Last day of November 2018
Friday, November 30, 2018
Bittersweet. Real. Slow change. Progress. Setbacks. Celebrations. Courage. Strength. Fear. Vulnerabilities. Support. Disillusionment. Encouraged. Mis-understood. Not understood. Still here :)
Sometimes, I search for the right word to present a snapshot of my journey. Today, no one word seemed to fit, so I dashed out all the words on my heart in honour of a month well-fought and in anticipation of the month ahead. I have had several opportunities to show courage and I am so proud of me. Although these situations seemingly have nothing to do with my weight-loss journey, I can clearly see that they do. As I become more empowered to love myself and choose healthy things for my body, I am also growing stronger and choosing healthy paths to preserve my mental health.

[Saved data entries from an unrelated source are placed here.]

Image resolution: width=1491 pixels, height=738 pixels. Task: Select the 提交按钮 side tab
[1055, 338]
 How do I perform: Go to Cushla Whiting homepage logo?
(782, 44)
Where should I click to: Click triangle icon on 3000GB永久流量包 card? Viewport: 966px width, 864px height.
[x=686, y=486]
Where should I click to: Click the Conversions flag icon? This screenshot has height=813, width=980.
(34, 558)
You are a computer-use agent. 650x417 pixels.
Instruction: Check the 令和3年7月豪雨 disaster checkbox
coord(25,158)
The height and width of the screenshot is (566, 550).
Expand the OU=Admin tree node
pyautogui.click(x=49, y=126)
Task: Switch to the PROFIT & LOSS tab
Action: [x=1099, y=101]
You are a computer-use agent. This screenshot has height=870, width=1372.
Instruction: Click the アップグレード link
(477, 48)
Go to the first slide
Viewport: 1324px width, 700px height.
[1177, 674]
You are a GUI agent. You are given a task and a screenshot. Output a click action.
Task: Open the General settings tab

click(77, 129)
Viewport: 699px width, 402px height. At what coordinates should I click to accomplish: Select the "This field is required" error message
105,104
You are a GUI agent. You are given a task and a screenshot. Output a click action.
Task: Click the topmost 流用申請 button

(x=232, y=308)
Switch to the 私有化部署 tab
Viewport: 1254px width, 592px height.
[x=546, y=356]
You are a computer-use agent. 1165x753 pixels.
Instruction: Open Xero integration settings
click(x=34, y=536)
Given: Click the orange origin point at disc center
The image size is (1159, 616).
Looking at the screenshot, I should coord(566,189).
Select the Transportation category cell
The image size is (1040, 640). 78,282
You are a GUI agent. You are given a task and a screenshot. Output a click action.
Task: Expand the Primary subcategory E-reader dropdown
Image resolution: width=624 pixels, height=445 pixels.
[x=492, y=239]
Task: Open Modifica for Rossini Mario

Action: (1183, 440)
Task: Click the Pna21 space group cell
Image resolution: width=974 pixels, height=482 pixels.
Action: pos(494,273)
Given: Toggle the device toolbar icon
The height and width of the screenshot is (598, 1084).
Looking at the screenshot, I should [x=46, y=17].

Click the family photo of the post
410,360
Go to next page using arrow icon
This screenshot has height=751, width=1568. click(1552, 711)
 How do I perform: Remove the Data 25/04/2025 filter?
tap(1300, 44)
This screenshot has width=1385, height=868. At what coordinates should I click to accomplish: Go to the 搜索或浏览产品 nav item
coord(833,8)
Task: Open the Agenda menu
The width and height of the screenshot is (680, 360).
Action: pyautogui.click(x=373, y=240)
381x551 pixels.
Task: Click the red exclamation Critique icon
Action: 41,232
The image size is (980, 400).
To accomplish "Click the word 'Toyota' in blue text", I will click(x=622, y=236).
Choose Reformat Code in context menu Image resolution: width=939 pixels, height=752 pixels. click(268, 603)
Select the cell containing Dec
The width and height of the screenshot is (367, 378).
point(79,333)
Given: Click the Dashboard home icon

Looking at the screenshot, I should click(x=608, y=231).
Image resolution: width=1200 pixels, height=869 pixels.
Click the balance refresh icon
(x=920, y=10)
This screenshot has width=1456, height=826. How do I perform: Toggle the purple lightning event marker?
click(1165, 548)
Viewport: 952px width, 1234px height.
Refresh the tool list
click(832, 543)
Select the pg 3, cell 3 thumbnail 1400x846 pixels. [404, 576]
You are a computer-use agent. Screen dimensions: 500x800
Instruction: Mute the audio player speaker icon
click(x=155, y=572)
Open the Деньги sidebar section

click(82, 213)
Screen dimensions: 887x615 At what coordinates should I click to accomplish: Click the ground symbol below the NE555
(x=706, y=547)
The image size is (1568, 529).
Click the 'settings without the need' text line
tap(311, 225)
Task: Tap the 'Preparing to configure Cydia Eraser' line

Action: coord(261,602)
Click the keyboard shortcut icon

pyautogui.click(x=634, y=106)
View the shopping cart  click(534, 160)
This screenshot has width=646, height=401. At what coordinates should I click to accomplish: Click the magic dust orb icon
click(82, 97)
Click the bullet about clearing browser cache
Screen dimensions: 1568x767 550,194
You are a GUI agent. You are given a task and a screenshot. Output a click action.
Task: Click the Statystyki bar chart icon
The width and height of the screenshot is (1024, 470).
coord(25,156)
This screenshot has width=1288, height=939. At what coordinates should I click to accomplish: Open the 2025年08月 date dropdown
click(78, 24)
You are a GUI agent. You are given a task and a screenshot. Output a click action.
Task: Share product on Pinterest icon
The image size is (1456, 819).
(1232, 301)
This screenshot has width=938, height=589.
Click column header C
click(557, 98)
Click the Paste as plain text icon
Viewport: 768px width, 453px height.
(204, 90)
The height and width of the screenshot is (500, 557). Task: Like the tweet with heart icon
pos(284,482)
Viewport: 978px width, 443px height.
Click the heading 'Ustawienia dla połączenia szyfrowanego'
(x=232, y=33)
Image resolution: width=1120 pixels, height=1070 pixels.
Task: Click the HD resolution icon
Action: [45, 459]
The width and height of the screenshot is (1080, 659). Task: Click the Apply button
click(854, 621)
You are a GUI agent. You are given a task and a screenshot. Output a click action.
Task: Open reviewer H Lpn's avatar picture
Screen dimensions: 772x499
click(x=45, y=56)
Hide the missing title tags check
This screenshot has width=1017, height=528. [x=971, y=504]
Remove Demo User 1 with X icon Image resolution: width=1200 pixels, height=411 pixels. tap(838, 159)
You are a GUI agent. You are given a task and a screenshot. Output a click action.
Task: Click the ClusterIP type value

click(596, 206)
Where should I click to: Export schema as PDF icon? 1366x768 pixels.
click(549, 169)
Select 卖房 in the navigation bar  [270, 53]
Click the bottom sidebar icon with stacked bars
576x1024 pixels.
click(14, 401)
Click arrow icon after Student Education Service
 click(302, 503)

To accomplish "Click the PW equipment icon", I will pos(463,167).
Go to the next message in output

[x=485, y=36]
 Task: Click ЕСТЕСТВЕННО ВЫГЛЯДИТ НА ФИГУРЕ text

It has meant that I no longer associate with some people and, as grieving as the choices are, they sit better in my soul than trying to maintain relationships that make me feel "less than" and like I am prostituting my spirit for their acceptance. I have had numerous up and downs, both on and off the scale and I learned that only by showing up and putting one foot in front of the other will I ever learn how this story ends. You get what you work for :) I am still here.
I have felt the validation of support and the almost reflexive defensiveness of being lectured to about the eating habits that I am still struggling with. I am still here.
So I salute November with gratitude for the lessons learnt and with one of my favourite quotes from Sir Winston Churchill: "Success is not final and failure is not fatal; it is the courage to continue that counts."